Outro painelista do evento, Rodrigo Damiano, diretor da consultoria de operações da PwC, apresentou uma pesquisa de 2016 sobre as vantagens competitivas da aplicação de tecnologias digitais na produção.

Isso porque dominar as habilidades necessárias para atuar em mundo altamente influenciado por tecnologias digitais não garante apenas a criação de conhecimento, mas também a capacidade de operá-lo e vencer a obsolescência, segundo Troyjo.
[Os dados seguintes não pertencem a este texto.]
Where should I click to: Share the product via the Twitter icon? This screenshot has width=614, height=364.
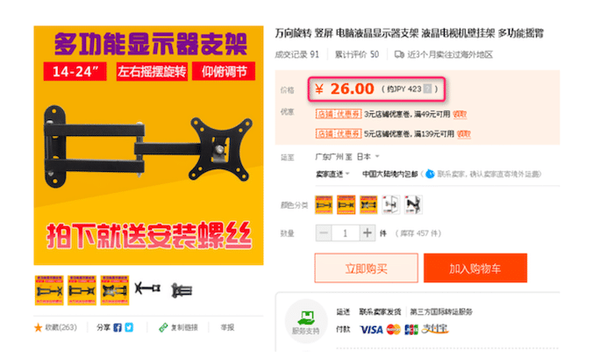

O raciocínio do especialista é que, se a atividade profissional exercida em manufaturas tradicionais for previsível e cheia de rotinas, uma hora será reproduzida por um algoritmo. Que, por sua vez, vai transformar a função profissional em um programa de computador ou rotina de robô que fará ela desaparecer, argumenta.

PwC

De acordo com Damiano, da PwC, a necessidade de preparação formal para um novo cenário foi percebida em vários países. A falta de cultura digital e treinamento dos países pesquisados, mesmo onde a Indústria 4.0 é mais difundida, é uma das conclusões da pesquisa que mais chama a atenção, segundo o executivo.

“No Brasil, o tema é considerado o segundo mais relevante, perdendo apenas para a segurança e privacidade de dados. O curioso é que, em outros países, esse tema é o primeiro em importância”, comenta Damiano. O motivo o Brasil ainda não superou a carência de infraestrutura de dados. “Temos muito que evoluir no quesito da segurança”, reforçou o executivo.

Outra conclusão do estudo é que a digitalização industrial ainda é pouco consolidada nas empresas brasileiras, mas apresenta tendência de crescimento. Atualmente, o nível de interesse da indústria rumo à informatização é baixo, pois apenas 9% dos respondentes admitiram que estão levando em conta o assunto. Para efeito de comparação, o interesse do resto do mundo é de 33%.

No entanto, o nível de maturidade do Brasil em relação à informatização industrial nos próximos cinco anos vai subir para 72%, mesmo percentual do resto do mundo. “O crescimento das tecnologias digitais na produção vai ser mais acelerado no Brasil”, comenta Damiano.

Além disso, mais de 50% dos pesquisados acreditam que o faturamento relacionado ao uso de tecnologias digitais na produção vai aumentar pelo menos 10%. “Esses ganhos estarão relacionados a novos portfólios de produtos e serviços, com ganhos de eficiência e adequação de linhas de produção”, segundo o executivo.